La fine della gerarchia

Al periodo preistorico della raccolta del cibo succede il periodo della caccia nel corso del quale si formano i clan cercando di aumentare le loro probabilità di sopravvivenza. Una tale epoca vede costituirsi e delimitarsi delle riserve e dei terreni di caccia sfruttati a profitto del gruppo e dai quali gli stranieri restano esclusi, interdizione tanto più assoluta in quanto su di essa poggia la salvezza di tutto il clan. In modo che la libertà ottenuta grazie ad una collocazione più confortevole nell’ambiente naturale, e il tempo stesso con una protezione più efficace contro i suoi rigori, genera a sua volta la propria negazione al di fuori dei limiti fissati dal clan e costringe il gruppo a limitare la sua attività lecita organizzando i rapporti con i gruppi esclusi che costituiscono una minaccia costante. Fin dalla sua apparizione, la sopravvivenza economica socialmente costituita postula l’esistenza di limiti, di restrizioni, di diritti contraddittori. Bisogna ricordarlo come si ripete l’abc, fino ad oggi il divenire storico non ha cessato di definirsi e di definire in funzione del movimento di appropriazione privativa, dell’assunzione da parte di una classe, di un gruppo, di una casta o di un individuo, di un potere generale di sopravvivenza economico – sociale la cui forma resta complessa, a partire dalla proprietà di una terra, di un territorio, di una fabbrica, di capitali, fino all’esercizio puro del potere sugli uomini (gerarchia).
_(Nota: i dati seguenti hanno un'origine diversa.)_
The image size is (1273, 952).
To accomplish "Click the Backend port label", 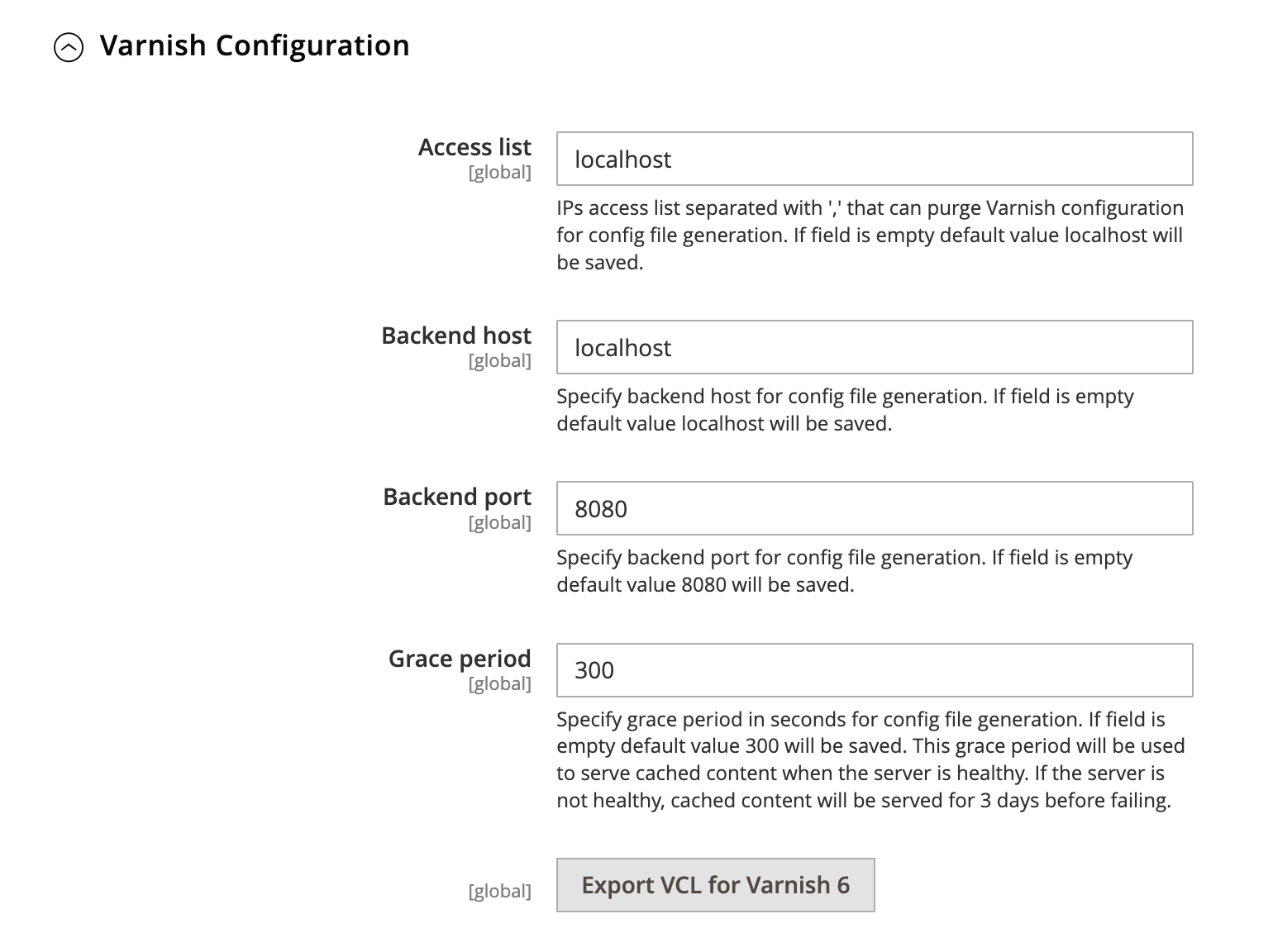I will click(x=455, y=497).
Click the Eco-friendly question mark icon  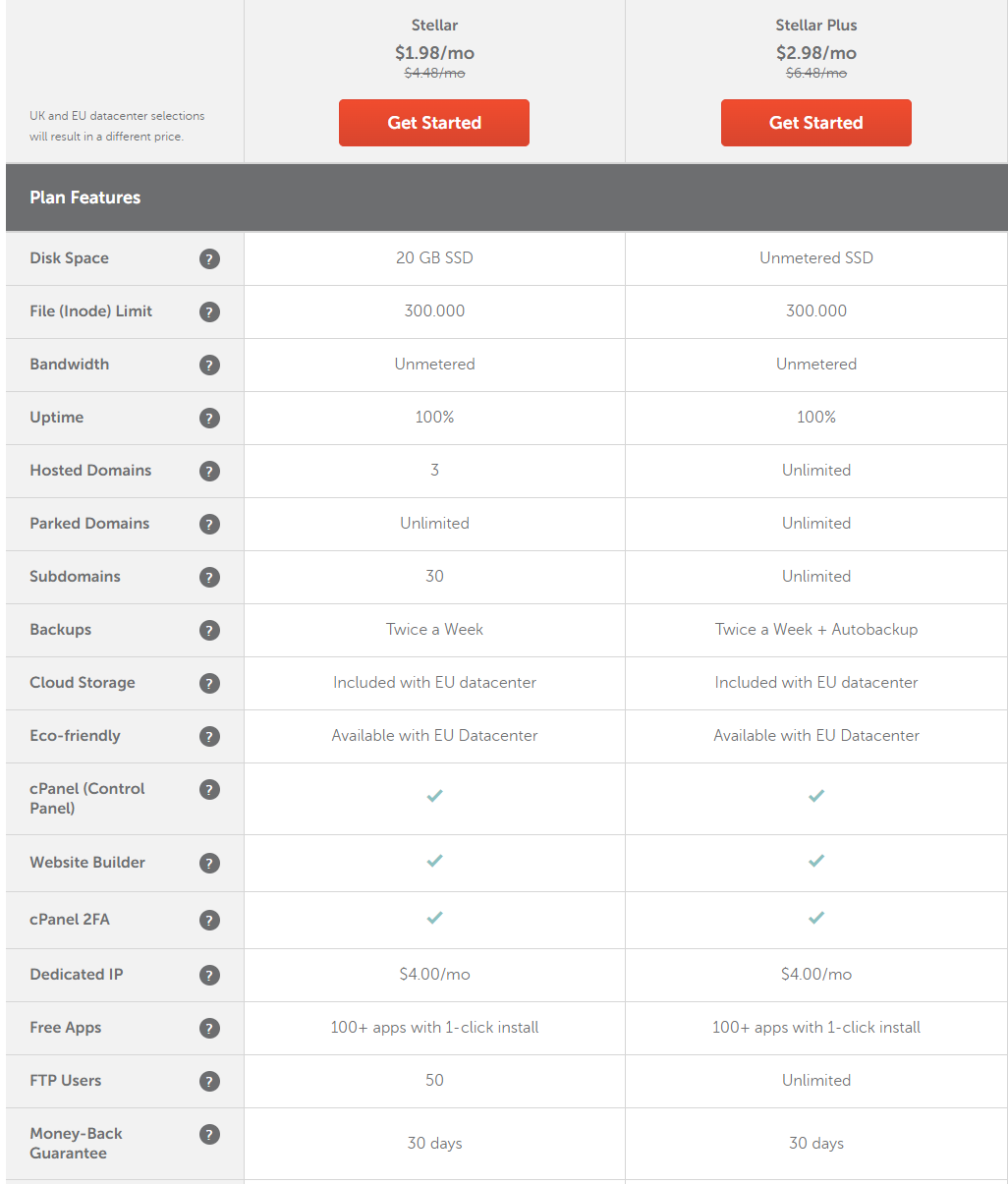pos(209,737)
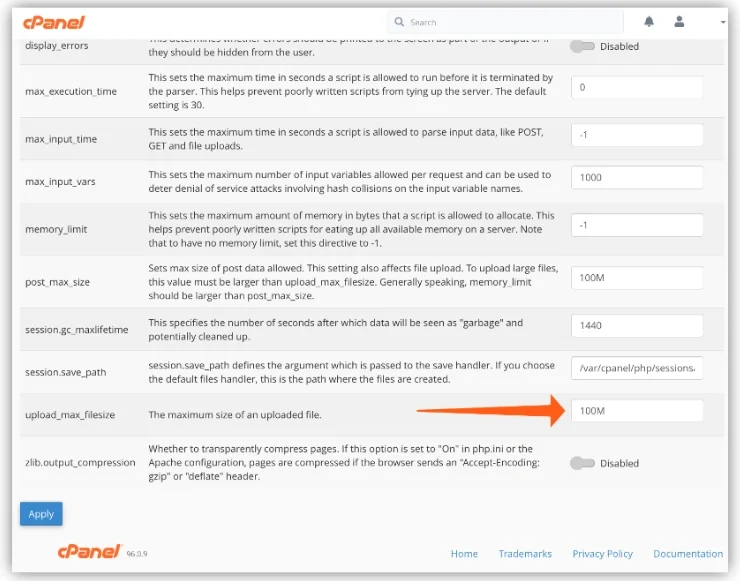The image size is (740, 581).
Task: Open the Home footer link
Action: point(464,553)
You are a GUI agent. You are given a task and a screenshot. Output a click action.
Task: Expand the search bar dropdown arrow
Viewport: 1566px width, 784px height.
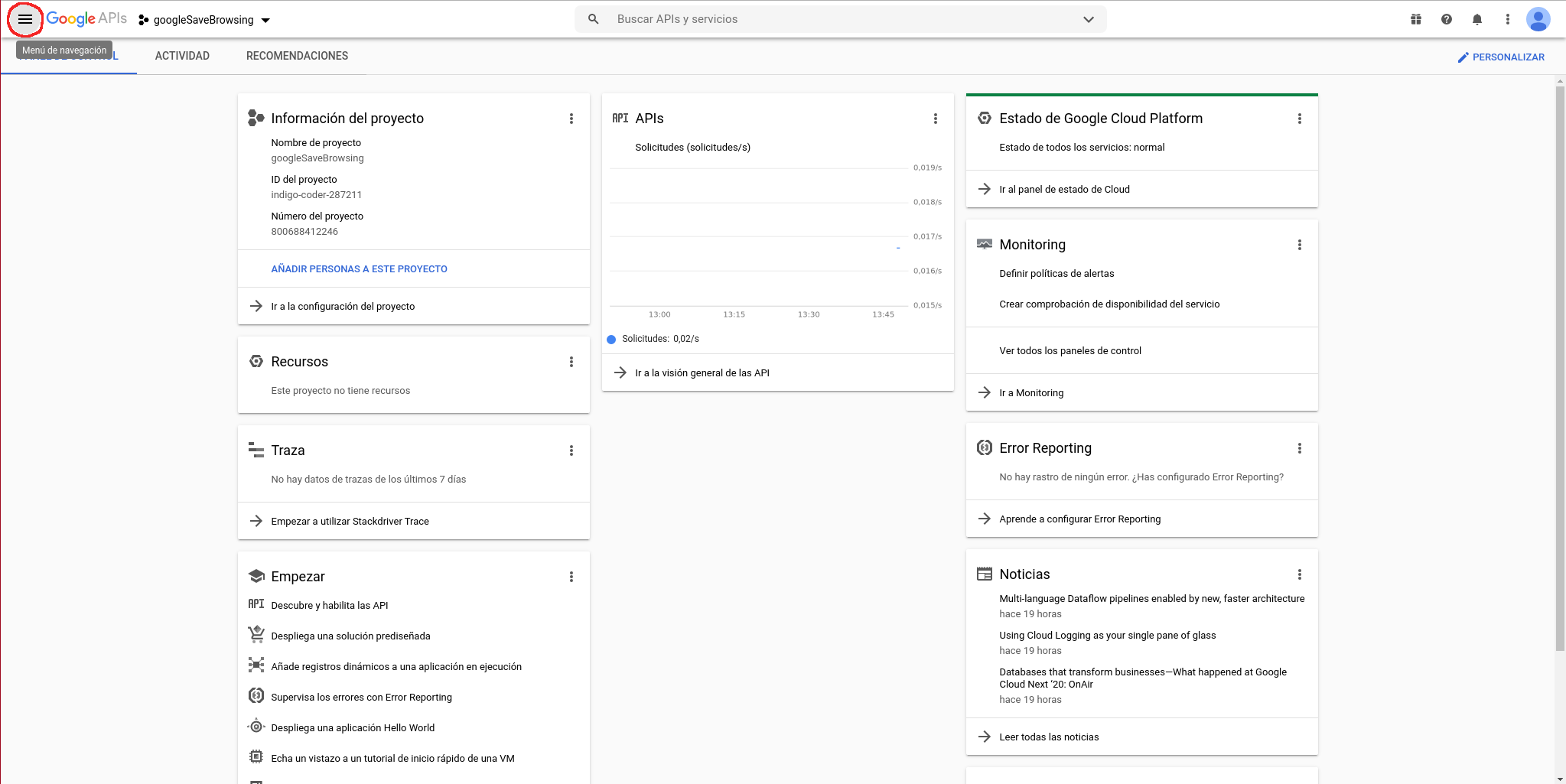(1088, 20)
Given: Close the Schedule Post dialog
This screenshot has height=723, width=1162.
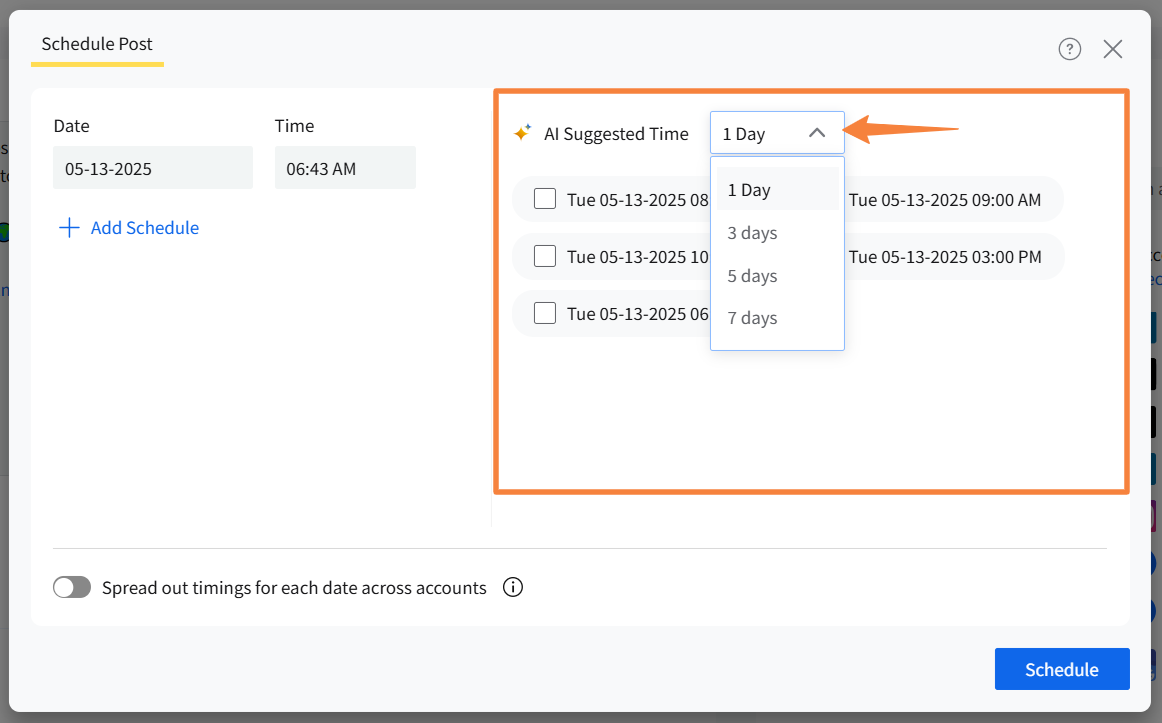Looking at the screenshot, I should pyautogui.click(x=1112, y=49).
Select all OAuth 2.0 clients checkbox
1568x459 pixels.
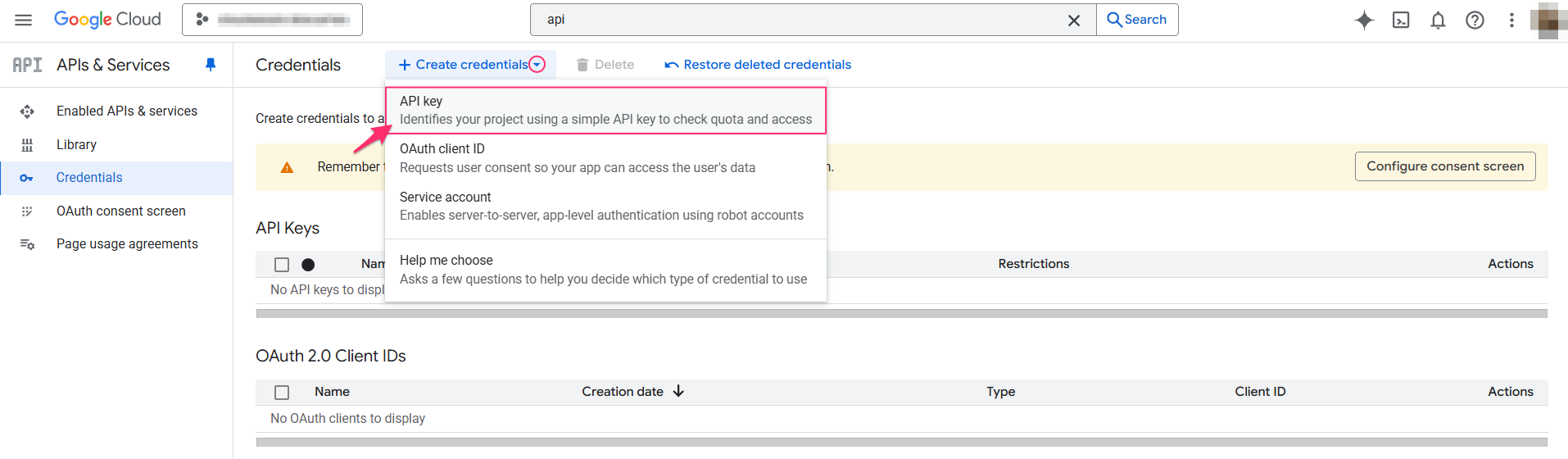[282, 393]
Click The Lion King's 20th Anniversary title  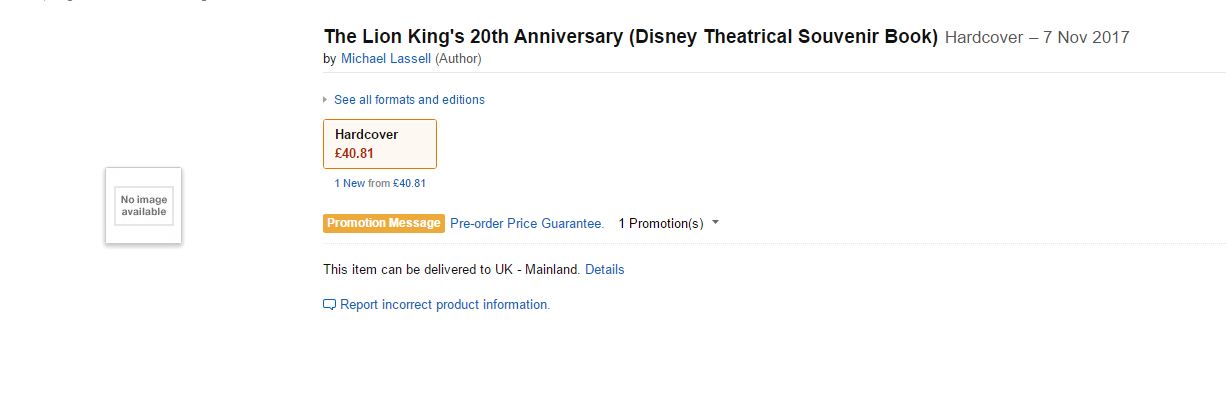click(631, 37)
Al di là dell’opposizione contro i regimi che pongono il loro paradiso in un welfare – state cibernetico, appare la necessità di estendere la lotta contro uno stato di cose fondamentale e inizialmente naturale, nel cui movimento il capitalismo non gioca che un ruolo episodico, e che non scomparirà senza che scompaiano le ultime tracce del potere gerarchizzato, o i “cinghialetti dell’umanità”, ben inteso.